Our main idea for matching grains and using a template file like above came from this section of the Salt docs: http://docs.saltstack.com/en/latest/topics/targeting/grains.html#matching-grains-in-the-top-file

If our strategy above works for you - you might want to take our approach to Salt envs. Just wanted to share back our strategy.

BTW - we do pillars similarly - via template pillar top.sls files - but we keep a separate git repo to manage all our pillar data / etc.

Cheers, Tehmasp

thatch45 commented 9 years ago

Some crazy lie somehow got into the docs a while back and it has cause many issues. We will fix the docs.

garo commented 9 years ago

This is also problematic for us: What we want is to have base environment to follow the master branch and then a separated production branch. The idea is that every change goes first to the master branch where it's tested against few servers. If it works it's then rebased to production which the majority of our severs follow.

Note that all our virtual machines / servers described here are getting production traffic. The two branches (master/production) exists just to ensure that for example autoscaling servers will always be able to start because we guarantee that the production branch will work in all cases (by peer reviewing etc).

jamiemoore commented 9 years ago

+1 @BIAndrews . Don't compile the top file at all. Just specify the environment on the minion. Puppet has this right.

jmelfi commented 9 years ago

+1 @BIAndrews @jamiemoore

We use puppet currently to deploy changing values from our code checked out of git branches (single repo). Puppet determines from the node itself what env it should be. We have two repos for puppet and hiera with branches and this works well.

It would be beneficial to be able to have something similar for salt where the salt repo can logically define the envs and pillars can provide the abstracted data. Really hoping for a change and update here since we are beginning our evaluation of continuing with puppet or another solution. This feature problem removes salt for us for now.

cachedout commented 9 years ago

Whew, this issue took a long time to read! ;]

There are a lot of solid suggestions here and good feedback. The use cases surrounding version-controlled SLS files in multiple environments are especially compelling and make me feel like we need to add additional behavior to Salt to facilitate workflows where it makes sense to have per-environment top files.

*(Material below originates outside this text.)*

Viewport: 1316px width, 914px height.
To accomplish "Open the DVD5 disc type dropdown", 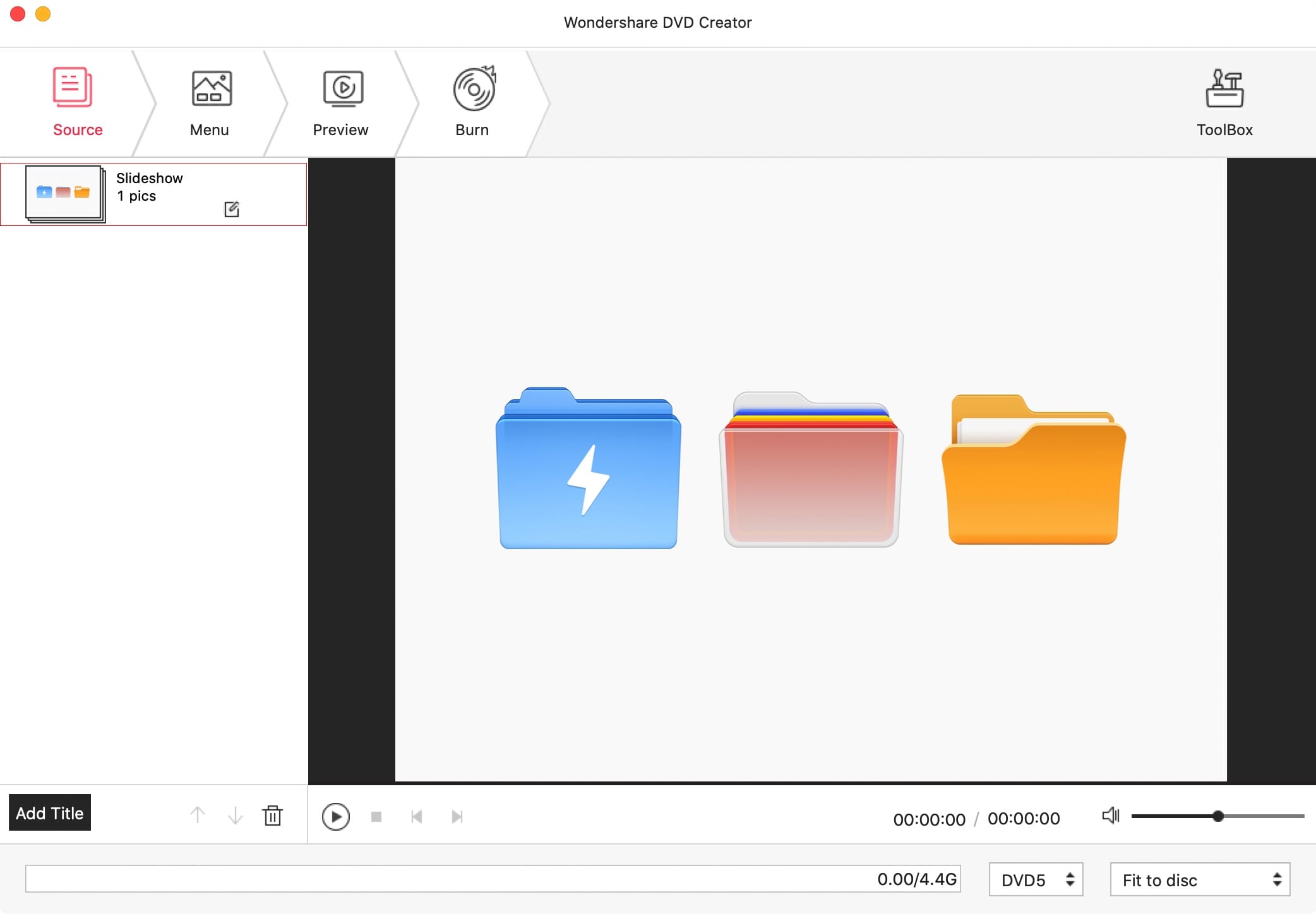I will click(1036, 879).
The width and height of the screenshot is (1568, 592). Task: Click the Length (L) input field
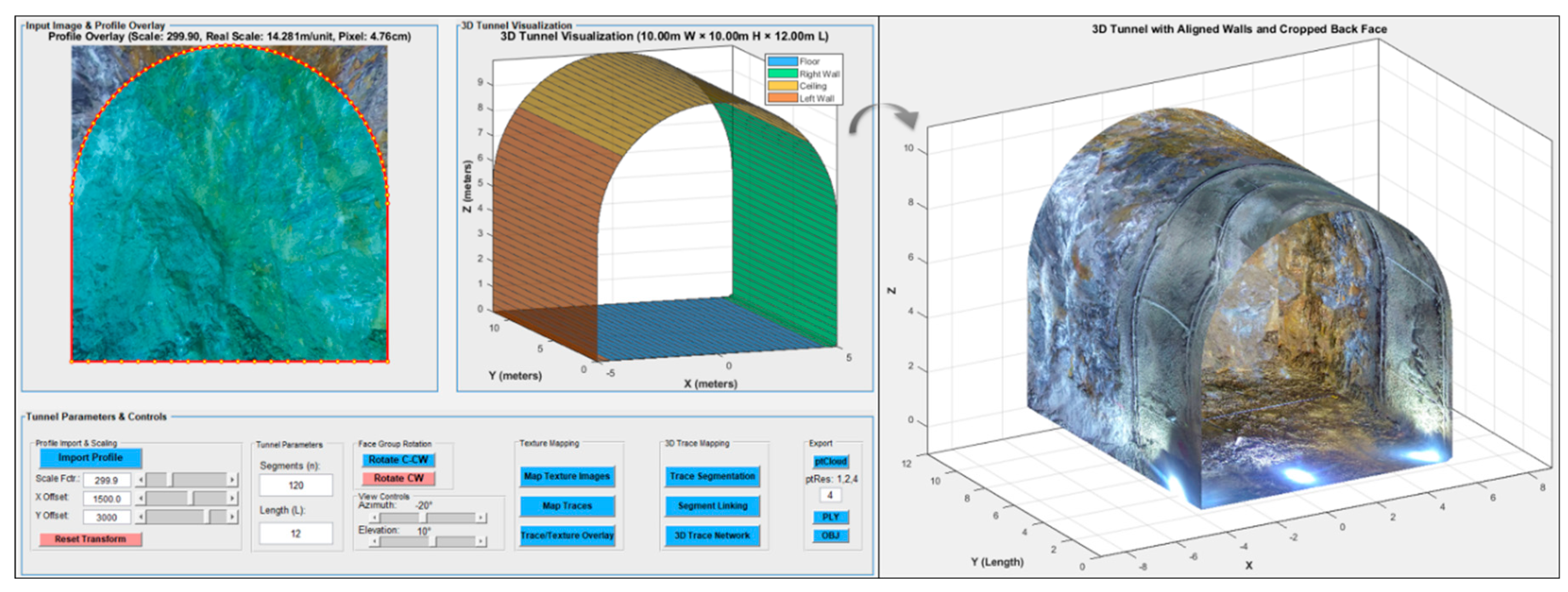tap(296, 534)
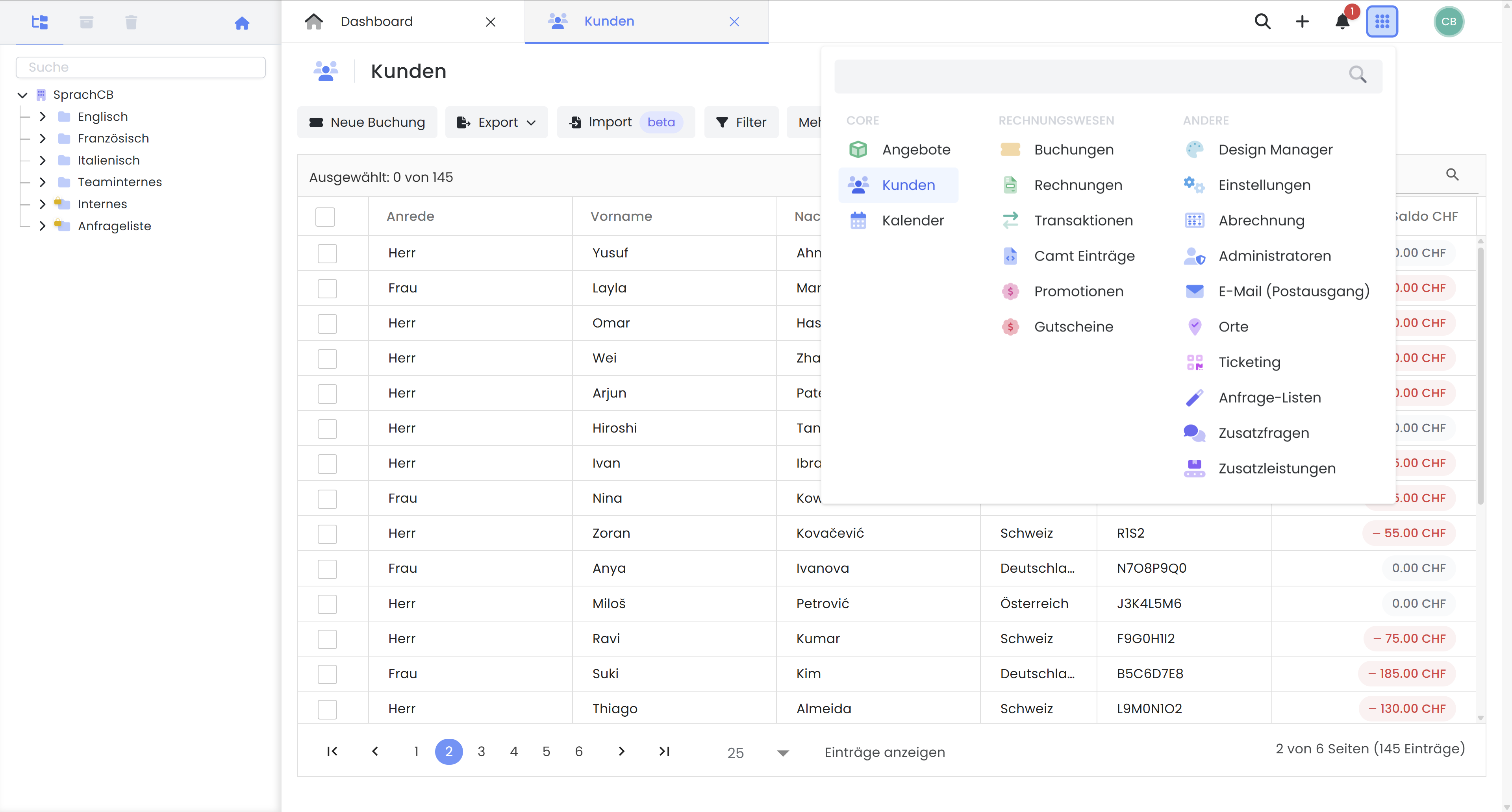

Here is what I would like to propose:

1) We adopt a merge strategy configuration option similar to the pillar merge strategy that's currently controlled by pillar_source_merging_strategy. For the interested, this code is fairly straightforward to follow. The default merging strategy would not change. Somebody would have to really come up with a compelling reason to do so, since it would break many existing installations, in my opinion.

2) Like @basepi, I like this suggestion from @clinta of being able to allow each environment to only use high data for its own environment defined in the top file present in that environment, disregarding all others. I propose making this an additional merge strategy in the configuration option described above.

3) Finally, I propose an additional merge strategy option that would allow an environment to be selected from which all high data would be taken from. This could even default to base if we like. This would only use the selected environment as the authoritative source for high data, disregarding all others.

Does this proposal adequately cover the use cases outlined? All suggestions or feedback are very welcome. :]

garo commented 9 years ago

The features @cachedout suggested sounds good.

Now I know this feature request isn't directly related to this issue but please also consider if #24622 could be implemented at the same time for pillars.

cachedout commented 9 years ago

Hi @garo. I'll take a look at it and see. Thanks. We'll track the progress of that as a separate feature request, though. Follow #24622 for progress.

Anybody else have feedback before we get to writing this?